§ **RECORDS FOR THIS EXERCISE**:
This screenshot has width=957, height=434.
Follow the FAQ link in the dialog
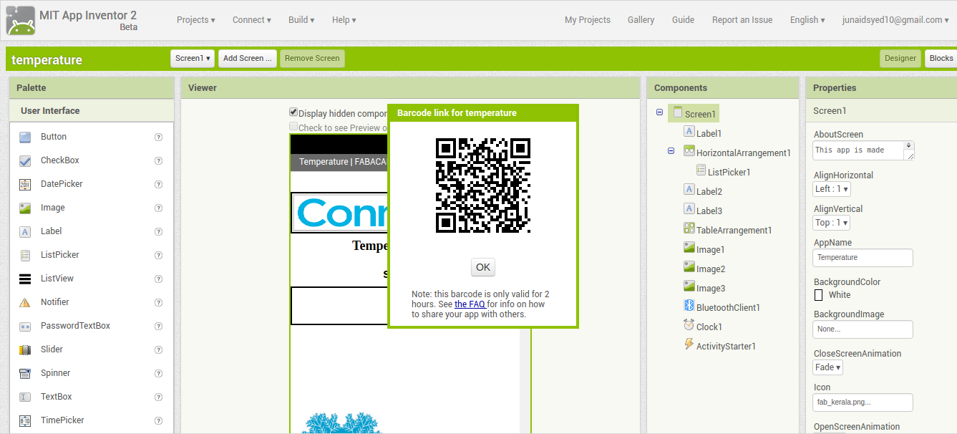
...
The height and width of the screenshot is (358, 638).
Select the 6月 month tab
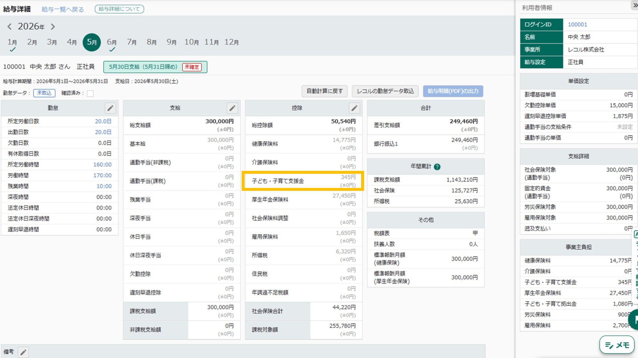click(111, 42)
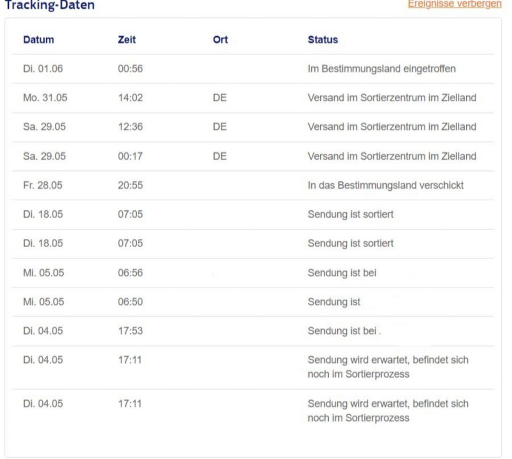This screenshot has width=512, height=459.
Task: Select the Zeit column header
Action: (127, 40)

§ **TASK DETAILS**:
Give everything in the material from the line containing "The height and" down to the line containing "Action: (127, 40)", both included, as a JSON list of strings with one string per line and blank lines left out. Leave the pictures out.

§ **EXERCISE OUTPUT**:
[
  "The height and width of the screenshot is (358, 638).",
  "Select the 6月 month tab",
  "click(111, 42)",
  "This screenshot has width=512, height=459.",
  "Task: Select the Zeit column header",
  "Action: (127, 40)"
]